Li n'O Dia, um dos poucos jornais do Rio que pode reclamar para si o rótulo de popular, que o estúdio do Allan Sieber está produzindo um curta de animação cujo roteiro funde um conto do Aldir Blanc e uma história verídica do Jaguar, envolvendo o Fausto Wolff. Ótima notícia.

Allan Sieber faz parte da enxurrada de cartunistas gaúchos que deu as caras há uns 10 anos, com Adão Iturrusgarai, Guazzelli e Fabio Zimbres entre outros. Essa turma ficou conhecida ao aparecer nos jornais durante o processo que sofreram: tinham conseguido dinheiro da prefeitura de Porto Alegre para lançar uma revista em quadrinhos, a DumDum, e os vereadores subiram nas tamancas ao verem o dinheiro público sendo utilizado para encher páginas e páginas de baixarias. Allan, nessa época, militava no fanzine Glória, Glória Aleluia. Só quando lançou o curta Deus é Pai, há 2 anos - abrindo, em algumas salas, a sessão de Dogma era, fácil, a melhor coisa do programa - é que Allan mostrou que em casa de saci uma calça dá para dois. Vejam só o argumento: Deus e Cristo tentam resolver seus problemas de relacionamento numa sessão de análise em grupo com uma psicóloga, mas daquelas psicólogas bem de botequim mesmo. Blasfêmia hilariante. O curta serviu também para lançar o manifesto Dogma 1.99, uma gozação com o Dogma 95, defendendo o uso de menos recursos técnicos nos desenhos animados...

Jaguar e Aldir Blanc não precisam mais de crachá para passear nesse meio recém adentrado pelo Allan.
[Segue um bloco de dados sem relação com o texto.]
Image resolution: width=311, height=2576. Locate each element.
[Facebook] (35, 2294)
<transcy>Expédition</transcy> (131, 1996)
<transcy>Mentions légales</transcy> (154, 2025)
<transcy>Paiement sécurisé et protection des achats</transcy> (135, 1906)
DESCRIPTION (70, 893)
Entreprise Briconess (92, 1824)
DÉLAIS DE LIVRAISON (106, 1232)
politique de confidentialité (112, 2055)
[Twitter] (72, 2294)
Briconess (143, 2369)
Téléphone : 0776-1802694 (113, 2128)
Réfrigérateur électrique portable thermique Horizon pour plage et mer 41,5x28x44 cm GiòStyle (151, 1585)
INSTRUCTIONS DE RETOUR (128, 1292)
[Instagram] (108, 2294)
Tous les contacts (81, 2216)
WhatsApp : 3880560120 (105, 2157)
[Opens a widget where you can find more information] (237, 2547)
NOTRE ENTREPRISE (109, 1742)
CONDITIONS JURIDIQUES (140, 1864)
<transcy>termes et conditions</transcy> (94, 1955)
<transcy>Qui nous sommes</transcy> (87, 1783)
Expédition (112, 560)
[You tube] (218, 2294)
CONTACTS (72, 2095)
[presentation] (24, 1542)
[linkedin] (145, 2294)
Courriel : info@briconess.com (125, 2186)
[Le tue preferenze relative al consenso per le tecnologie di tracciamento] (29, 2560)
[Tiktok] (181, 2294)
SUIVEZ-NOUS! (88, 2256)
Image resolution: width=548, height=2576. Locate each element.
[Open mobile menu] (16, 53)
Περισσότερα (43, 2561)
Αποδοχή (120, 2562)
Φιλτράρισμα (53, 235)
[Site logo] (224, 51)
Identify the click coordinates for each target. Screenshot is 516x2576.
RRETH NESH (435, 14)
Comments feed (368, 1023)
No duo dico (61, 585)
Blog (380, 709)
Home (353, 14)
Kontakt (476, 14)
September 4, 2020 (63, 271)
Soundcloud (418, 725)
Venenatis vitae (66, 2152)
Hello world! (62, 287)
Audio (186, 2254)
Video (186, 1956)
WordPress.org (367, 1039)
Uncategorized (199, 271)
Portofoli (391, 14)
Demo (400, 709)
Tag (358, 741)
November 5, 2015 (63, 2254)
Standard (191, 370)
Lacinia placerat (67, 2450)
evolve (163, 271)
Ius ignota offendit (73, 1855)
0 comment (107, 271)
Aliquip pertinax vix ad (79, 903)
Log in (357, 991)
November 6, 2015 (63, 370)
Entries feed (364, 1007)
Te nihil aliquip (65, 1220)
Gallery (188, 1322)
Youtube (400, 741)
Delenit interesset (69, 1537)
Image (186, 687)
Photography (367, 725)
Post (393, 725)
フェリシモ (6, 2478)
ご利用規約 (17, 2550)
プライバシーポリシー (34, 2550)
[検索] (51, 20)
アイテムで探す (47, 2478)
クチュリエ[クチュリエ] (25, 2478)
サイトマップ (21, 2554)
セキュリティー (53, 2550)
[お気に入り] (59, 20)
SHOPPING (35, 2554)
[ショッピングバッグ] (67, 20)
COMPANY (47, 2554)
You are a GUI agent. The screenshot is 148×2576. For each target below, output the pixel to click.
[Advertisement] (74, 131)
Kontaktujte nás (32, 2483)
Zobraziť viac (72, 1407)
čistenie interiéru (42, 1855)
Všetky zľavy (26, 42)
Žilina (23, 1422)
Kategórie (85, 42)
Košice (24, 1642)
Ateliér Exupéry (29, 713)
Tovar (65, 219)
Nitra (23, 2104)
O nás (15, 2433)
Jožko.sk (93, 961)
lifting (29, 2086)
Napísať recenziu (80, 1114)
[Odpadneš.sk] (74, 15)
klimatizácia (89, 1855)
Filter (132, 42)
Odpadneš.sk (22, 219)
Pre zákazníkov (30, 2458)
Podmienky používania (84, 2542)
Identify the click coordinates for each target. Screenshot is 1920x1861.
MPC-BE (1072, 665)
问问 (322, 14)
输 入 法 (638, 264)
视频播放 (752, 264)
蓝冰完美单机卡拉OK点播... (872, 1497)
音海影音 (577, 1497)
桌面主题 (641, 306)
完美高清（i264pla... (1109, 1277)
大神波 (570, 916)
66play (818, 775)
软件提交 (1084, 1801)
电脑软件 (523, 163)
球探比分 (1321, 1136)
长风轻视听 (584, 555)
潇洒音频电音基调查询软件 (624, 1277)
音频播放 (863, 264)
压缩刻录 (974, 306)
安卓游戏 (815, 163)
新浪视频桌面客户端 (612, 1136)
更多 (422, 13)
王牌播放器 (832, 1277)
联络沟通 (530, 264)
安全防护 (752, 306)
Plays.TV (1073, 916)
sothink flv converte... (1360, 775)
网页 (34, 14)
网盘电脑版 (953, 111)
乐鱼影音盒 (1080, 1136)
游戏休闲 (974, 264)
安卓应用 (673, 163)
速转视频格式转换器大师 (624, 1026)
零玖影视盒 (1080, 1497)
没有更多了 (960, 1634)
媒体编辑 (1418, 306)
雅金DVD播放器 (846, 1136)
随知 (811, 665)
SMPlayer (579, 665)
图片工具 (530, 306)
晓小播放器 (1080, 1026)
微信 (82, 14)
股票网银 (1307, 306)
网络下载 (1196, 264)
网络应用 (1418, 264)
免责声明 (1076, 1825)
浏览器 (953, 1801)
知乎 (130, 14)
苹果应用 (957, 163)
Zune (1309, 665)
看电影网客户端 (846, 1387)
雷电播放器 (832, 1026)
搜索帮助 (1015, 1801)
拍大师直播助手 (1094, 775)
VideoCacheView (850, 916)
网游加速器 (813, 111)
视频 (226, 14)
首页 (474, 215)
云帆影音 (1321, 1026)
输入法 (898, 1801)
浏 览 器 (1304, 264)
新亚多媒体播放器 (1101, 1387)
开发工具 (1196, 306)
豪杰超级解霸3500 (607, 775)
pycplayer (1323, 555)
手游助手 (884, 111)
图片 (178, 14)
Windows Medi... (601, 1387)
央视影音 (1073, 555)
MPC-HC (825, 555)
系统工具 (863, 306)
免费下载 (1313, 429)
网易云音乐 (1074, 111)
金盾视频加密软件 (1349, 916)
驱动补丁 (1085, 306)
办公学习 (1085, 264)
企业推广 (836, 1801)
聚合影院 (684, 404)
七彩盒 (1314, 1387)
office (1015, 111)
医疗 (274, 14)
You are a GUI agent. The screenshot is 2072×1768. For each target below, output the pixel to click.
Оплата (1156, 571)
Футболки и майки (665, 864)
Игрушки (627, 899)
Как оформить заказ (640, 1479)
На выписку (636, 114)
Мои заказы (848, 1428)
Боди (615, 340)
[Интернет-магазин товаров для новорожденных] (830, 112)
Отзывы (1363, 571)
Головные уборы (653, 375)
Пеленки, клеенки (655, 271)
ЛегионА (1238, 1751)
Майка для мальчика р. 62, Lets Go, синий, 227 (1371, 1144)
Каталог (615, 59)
São consagrados - no cartum, o primeiro; nas letras de música e crônicas, o segundo. Ambos fazem parte de uma geração muito particular da história recente, porque mesmo tendo sido derrotada politicamente, fez a cabeça de todas que vieram depois dela, com raros dissidentes. Uma turma que, chegando à idade da razão em plena década de 60, teve a chance de escrever o próprio mito - e a maior parte do que vive hoje é fruto desse mito, transformado em prestígio político ou intelectual, cujo mais alto e inatacável degrau é o formador de opinião. Essa trajetória foi seguida pela minoria que teve a habilidade, a visão e a esperteza suficientes para serem ativos nessa transformação. A maioria, claro, se sujeitou, preferindo viver as histórias ao invés de contá-las.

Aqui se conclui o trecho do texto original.